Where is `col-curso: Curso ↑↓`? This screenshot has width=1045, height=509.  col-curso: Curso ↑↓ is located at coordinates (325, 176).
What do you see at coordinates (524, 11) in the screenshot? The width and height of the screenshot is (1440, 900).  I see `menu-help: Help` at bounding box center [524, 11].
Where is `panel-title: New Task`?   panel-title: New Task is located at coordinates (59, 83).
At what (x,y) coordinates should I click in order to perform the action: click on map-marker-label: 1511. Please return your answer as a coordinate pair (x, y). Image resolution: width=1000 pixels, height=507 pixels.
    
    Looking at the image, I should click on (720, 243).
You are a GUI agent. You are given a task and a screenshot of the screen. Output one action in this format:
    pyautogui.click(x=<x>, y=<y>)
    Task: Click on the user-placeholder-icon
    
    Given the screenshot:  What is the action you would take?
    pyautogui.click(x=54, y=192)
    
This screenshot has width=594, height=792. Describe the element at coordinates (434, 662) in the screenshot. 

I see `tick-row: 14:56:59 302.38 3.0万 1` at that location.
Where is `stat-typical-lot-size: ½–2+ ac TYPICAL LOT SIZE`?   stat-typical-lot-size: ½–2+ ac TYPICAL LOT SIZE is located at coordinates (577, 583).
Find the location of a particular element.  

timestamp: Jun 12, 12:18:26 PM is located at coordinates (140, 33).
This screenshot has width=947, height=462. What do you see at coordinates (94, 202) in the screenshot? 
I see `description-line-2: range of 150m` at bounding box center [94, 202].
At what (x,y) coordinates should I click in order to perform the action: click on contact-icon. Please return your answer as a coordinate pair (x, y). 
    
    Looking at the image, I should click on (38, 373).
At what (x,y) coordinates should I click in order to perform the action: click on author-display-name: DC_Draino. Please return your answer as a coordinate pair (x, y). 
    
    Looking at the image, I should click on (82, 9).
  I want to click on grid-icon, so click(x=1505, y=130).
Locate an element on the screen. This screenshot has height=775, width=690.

######

Write out every item above word for word, keeping each one's line breaks and spacing unchanged.

▶ **Answer section**
Where is `col-curso: Curso ↑↓`? This screenshot has width=1045, height=509.  col-curso: Curso ↑↓ is located at coordinates (325, 176).
What do you see at coordinates (524, 11) in the screenshot? The width and height of the screenshot is (1440, 900).  I see `menu-help: Help` at bounding box center [524, 11].
Where is `panel-title: New Task`?   panel-title: New Task is located at coordinates (59, 83).
At what (x,y) coordinates should I click in order to perform the action: click on map-marker-label: 1511. Please return your answer as a coordinate pair (x, y). Image resolution: width=1000 pixels, height=507 pixels.
    
    Looking at the image, I should click on (720, 243).
You are a GUI agent. You are given a task and a screenshot of the screen. Output one action in this format:
    pyautogui.click(x=<x>, y=<y>)
    Task: Click on the user-placeholder-icon
    
    Given the screenshot:  What is the action you would take?
    pyautogui.click(x=54, y=192)
    
This screenshot has width=594, height=792. Describe the element at coordinates (434, 662) in the screenshot. 

I see `tick-row: 14:56:59 302.38 3.0万 1` at that location.
Where is `stat-typical-lot-size: ½–2+ ac TYPICAL LOT SIZE`?   stat-typical-lot-size: ½–2+ ac TYPICAL LOT SIZE is located at coordinates (577, 583).
Find the location of a particular element.  

timestamp: Jun 12, 12:18:26 PM is located at coordinates (140, 33).
This screenshot has width=947, height=462. What do you see at coordinates (94, 202) in the screenshot? 
I see `description-line-2: range of 150m` at bounding box center [94, 202].
At what (x,y) coordinates should I click in order to perform the action: click on contact-icon. Please return your answer as a coordinate pair (x, y). 
    
    Looking at the image, I should click on (38, 373).
At what (x,y) coordinates should I click in order to perform the action: click on author-display-name: DC_Draino. Please return your answer as a coordinate pair (x, y). 
    
    Looking at the image, I should click on (82, 9).
  I want to click on grid-icon, so click(x=1505, y=130).
Locate an element on the screen. This screenshot has height=775, width=690.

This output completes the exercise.